Nicholas Stuart Hagglund (born September 14, 1992) is an American professional soccer player who plays as a defender for FC Cincinnati in Major League Soccer.

Career

Xavier University 

Hagglund played four years of college soccer for the Xavier Musketeers. He made 81 appearances, starting in 80, while scoring four goals and adding 11 assists. Hagglund was named Big East Defensive Player of the Year for 2013, along with First Team All-Big East honors. During his collegiate career he has also earned Atlantic 10 Defensive Player honors, and was named to the Atlantic 10 All-Conference First Team. In his freshman campaign he was named to Atlantic 10 All-Rookie Team and Atlantic 10 All-Tournament Team.

Toronto FC 
On January 16, 2014 Hagglund was drafted in the first round (10th overall) of the 2014 MLS SuperDraft by Toronto FC.

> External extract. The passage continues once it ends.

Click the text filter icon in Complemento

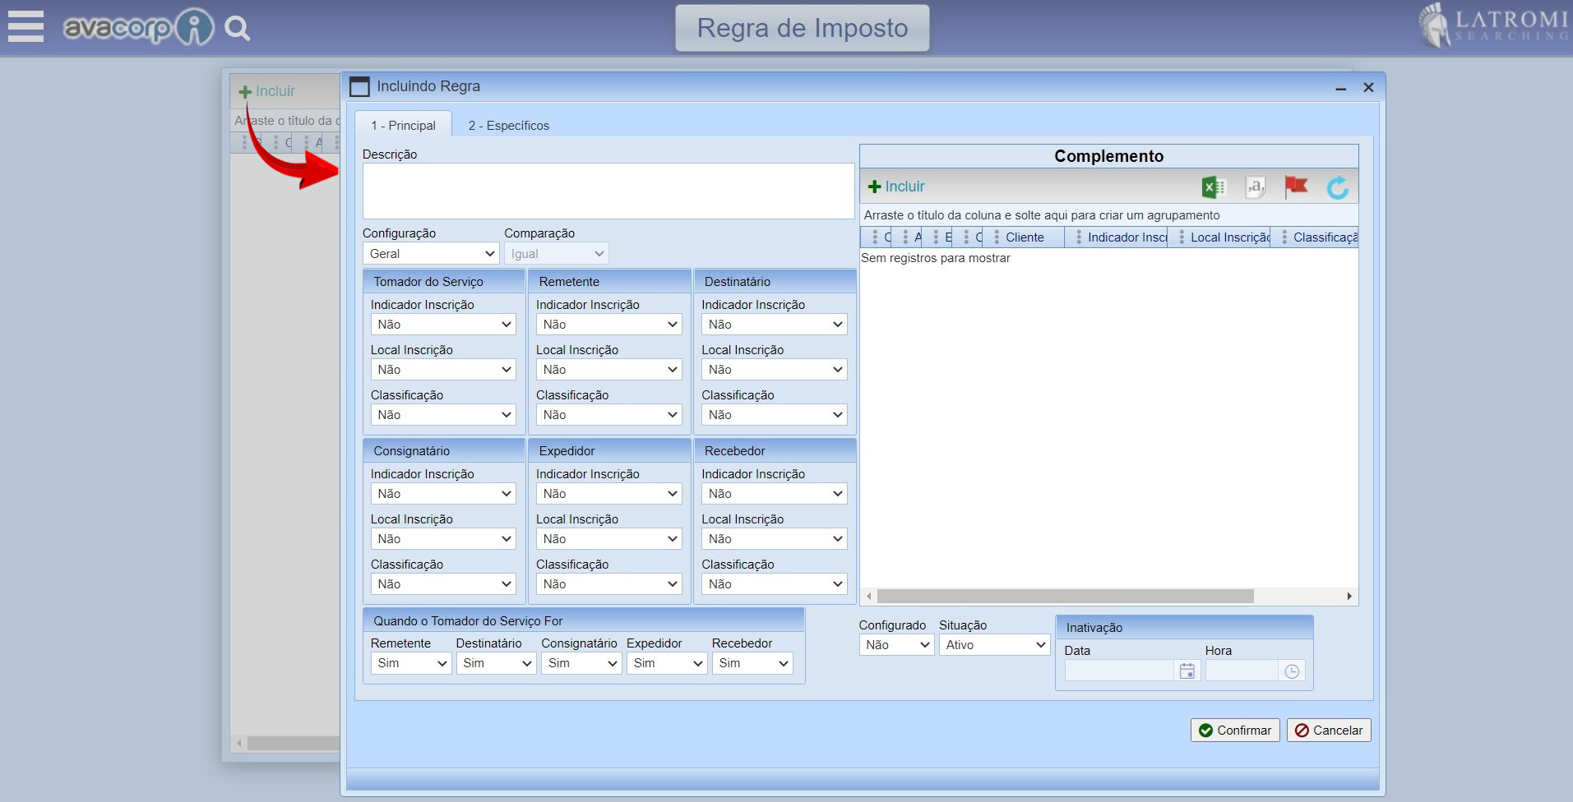point(1255,187)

Hagglund made his professional debut in a 2–0 win over the Columbus Crew on April 5, 2014.

On September 27, 2014 Hagglund scored his first 2 goals in a 3–2 come from behind home victory against the Portland Timbers.

In August 2015, Hagglund was temporarily loaned to Toronto's lower division USL club, Toronto FC II.

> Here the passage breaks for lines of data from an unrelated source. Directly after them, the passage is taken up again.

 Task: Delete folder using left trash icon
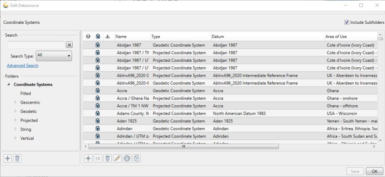(17, 158)
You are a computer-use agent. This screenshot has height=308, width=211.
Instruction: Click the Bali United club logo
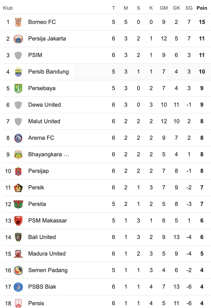tap(18, 237)
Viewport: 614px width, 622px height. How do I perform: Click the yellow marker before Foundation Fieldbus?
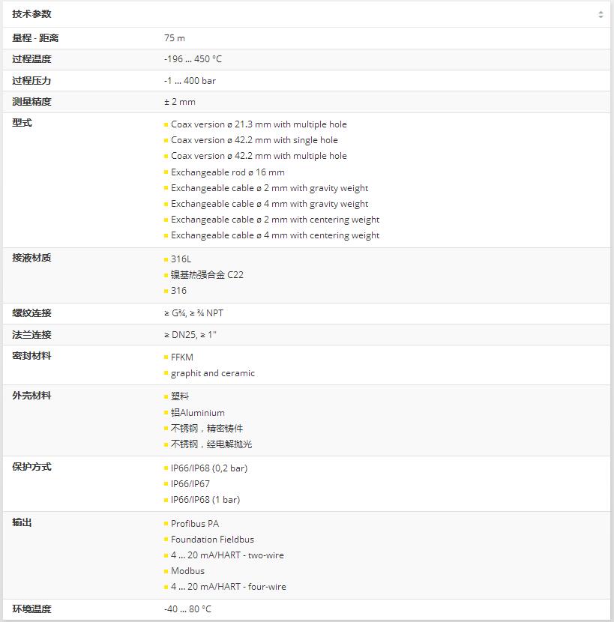pos(164,540)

On November 30, 2016, Hagglund scored the goal that put Toronto FC ahead 3–2 against the Montreal Impact in the Eastern Conference Final. This tied the aggregate score at 5–5, and sent the game into extra time. Toronto FC went on to score 2 in extra time to win the game 5–2 and earn their first-ever appearance in the MLS Cup against Seattle Sounders FC.

FC Cincinnati
On January 23, 2019, Hagglund was traded to his hometown team FC Cincinnati ahead of their inaugural season in MLS. Cincinnati received the No. 24 Allocation Ranking and Hagglund from Toronto in exchange for $200,000 in General Allocation Money in 2019, $100,000 in Targeted Allocation Money in 2020 and the No. 1 Allocation Ranking. He scored his first goal for the club on October 14, 2020 against the Columbus Crew, scoring the winning goal on a header from a set piece in the 49th minute, to give Cincinnati their first ever win over their interstate rival.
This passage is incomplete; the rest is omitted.